Paul on Paul – 15th November 2020

33rd Sunday in Ordinary Time; Year A
1 Thessalonians 5:1-6
You will not be expecting us to write anything to you, brothers, about ‘times and seasons’, since you know very well that the Day of the Lord is going to come like a thief in the night. It is when people are saying, ‘How quiet and peaceful it is’ that the worst suddenly happens, as suddenly as labour pains come on a pregnant woman; and there will be no way for anybody to evade it. But it is not as if you live in the dark, my brothers, for that Day to overtake you like a thief. No, you are all sons of light and sons of the day: we do not belong to the night or to darkness, so we should not go on sleeping, as everyone else does, but stay wide awake and sober.


I would not, I expect, have to point out the relevance of the phrase “It is when people are saying “How quiet and peaceful it is” that the worst suddenly happens” in this weekend’s second reading. When considering the passage that line jumps out and is obvious to consider given the kind of year it has been.

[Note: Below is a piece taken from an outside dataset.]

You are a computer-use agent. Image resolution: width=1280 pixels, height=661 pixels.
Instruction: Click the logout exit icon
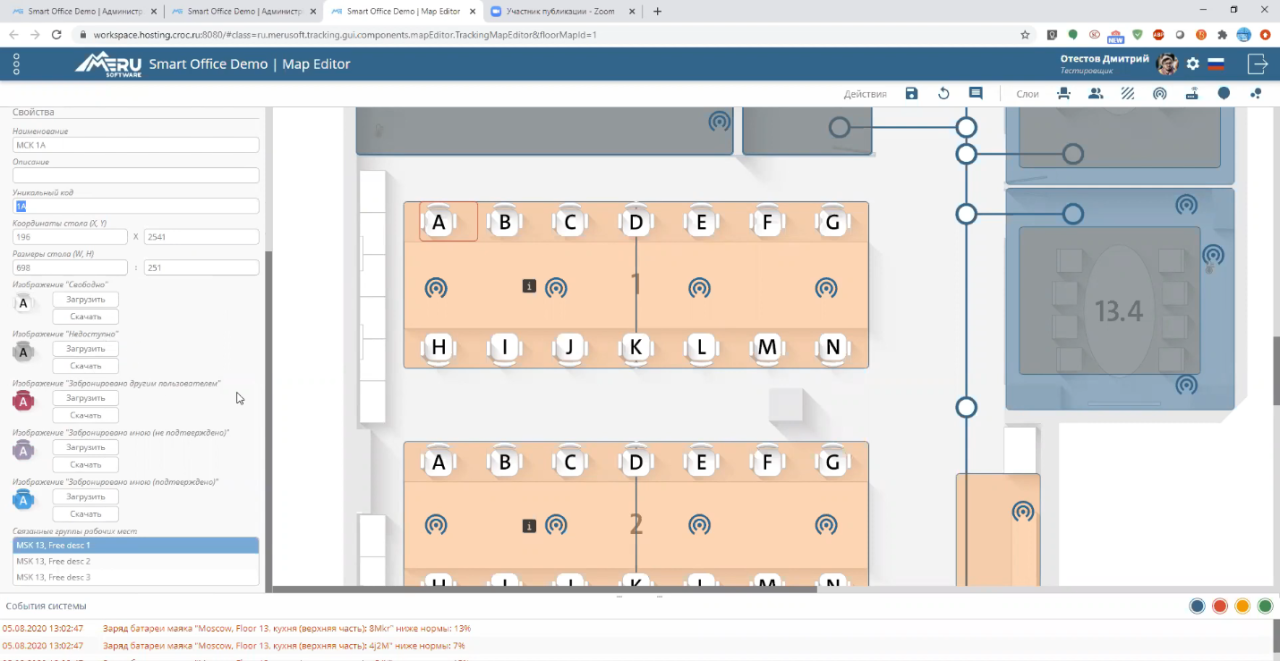pyautogui.click(x=1257, y=64)
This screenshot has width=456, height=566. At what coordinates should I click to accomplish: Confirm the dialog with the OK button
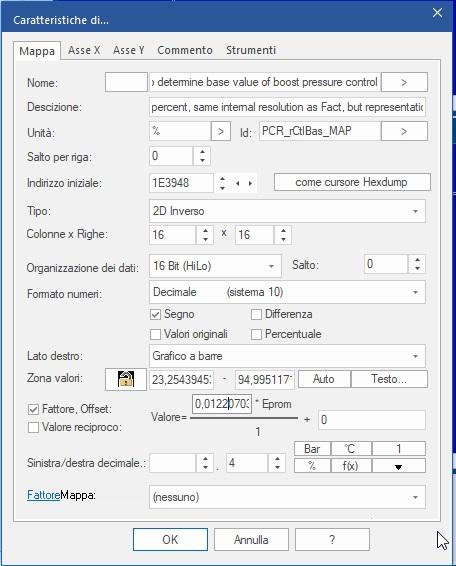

But more insightful, I think, are Paul’s words around it.

Take that line out and consider the passage without it.

Paul reminds the Thessalonians that the truth has been shared with them – that God’s plan and time is known to God alone, not calculable by man. That the “Day of the Lord”, which here means the End of the World, will come ‘all of a sudden’. We can take succour in the fact that we know that we do not – indeed, cannot – know. The best we can do is trust in God, who knows, and do as he asks us.

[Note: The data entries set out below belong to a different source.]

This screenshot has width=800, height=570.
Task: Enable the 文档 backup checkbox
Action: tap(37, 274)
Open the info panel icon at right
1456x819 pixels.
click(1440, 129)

This can often be a big ask! How many times does something happen with seemingly no reason? We will all know someone, if we haven’t been through it ourselves, who has experienced a crisis of faith brought on by a terrible event. I think of the moment in my favourite TV series, “The West Wing”. The President, practicing Catholic Jed Bartlett, is dealing with crises in both his presidency and his personal life and then experiences a very profound crisis in faith.

But he’s angry at God – not losing faith in him. He doesn’t turn against God – he trusts that God is able to give him the answer…albeit in time. He trusts – with difficulty, sure, but certainty – in God as a Father.

Now add that line back in. When the “worst suddenly happens” in life, how have we reacted? When we’re asked to trust doctors, leaders, stewards, how have we reacted – indeed, how have our doctors, leaders and stewards? We can have people provide us advice and help – but the responsibility relies on us to follow it.

To take us back to The West Wing again, sometimes people look for an explicit unambiguous explanation or sign from God, and ignore what He has already given us. He provided us with signs, with scripture and with his Son – what more can we offer us? We must stay awake to notice this and remain sober enough to act on them.